I was dancing with a barstool.
‘No wonder. I’d be loooong gone, too.’ South London looked uncomfortable.
‘If I were you I’d make like my husband and get lost, then.’
‘Is that a threat?’
‘Welcome to cliché hour, folks!’ I think I was standing on one of the tables, or maybe it had been the barstool I’d been dancing with. ‘Let’s welcome … Bad Teeth from Souff London!’
‘Right. I’m getting out of here. You’re fucked in the head.’ South London grabbed his backpack and jog-stepped out. ‘My mom warned me about South Africa.’
‘Hey! You haven’t paid!’ shouted Rosie after him. ‘Will your mom send us a check?’
He turned in his step and gave us the finger.
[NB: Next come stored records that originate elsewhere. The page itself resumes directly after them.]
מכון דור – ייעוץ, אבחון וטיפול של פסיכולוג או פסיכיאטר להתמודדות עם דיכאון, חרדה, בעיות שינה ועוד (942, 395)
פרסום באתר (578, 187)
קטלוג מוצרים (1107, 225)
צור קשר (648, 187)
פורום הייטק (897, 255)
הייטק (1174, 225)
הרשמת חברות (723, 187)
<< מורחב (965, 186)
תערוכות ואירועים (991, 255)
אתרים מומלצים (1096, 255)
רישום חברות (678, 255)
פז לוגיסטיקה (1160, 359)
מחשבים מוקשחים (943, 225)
When he turned back at the front door he walked into a man entering the bar. It happened like one of those YouTube Epic Fail videos, you know the compilations where people fall, or hurt themselves really badly. It isn’t funny, but you can’t help laughing.
What happened next reminded me of a video of a a man and a woman running towards each other, holding yoga balls in front of them, all cutesey, trying to bounce off each other.
Russian Rolette is safer.
South London was the woman: she bounced off the man and flew about ten meters back, crashing into the the bar counter.
The man at the door didn’t do much. He just rubbed his belly. It was Harim.
‘Can we go now, madam?’ Harim asked.
‘Shit! Look at the time. Sorry , Harim I losht track of time there. Rosie, I have to get out of here.’
‘You’re not paying either?’
‘I bent down and picked up South London’s wallet.’ He grunted where he was sprawled on the floor. ‘There. Make sure to include a service charge.’ I chucked the wallet and Rosie caught it. She was smiling again, those Irish eyes lighting up like emeralds. God, Rosie, if only…
‘For what I said earlier.’
‘Don’t be silly, D. You’ve said worse.’
‘I’m going to sort myself out, Rosie.’ I felt the mother of hangovers hovering behind my eyes.
‘I don’t mind if you say bad things, D. I’ve been working in bars since I was twelve. I know you don’t mean it. But it’s when you tell lies like that—it … I don’t know. I guess it pisses me off because I feel sorry for you.’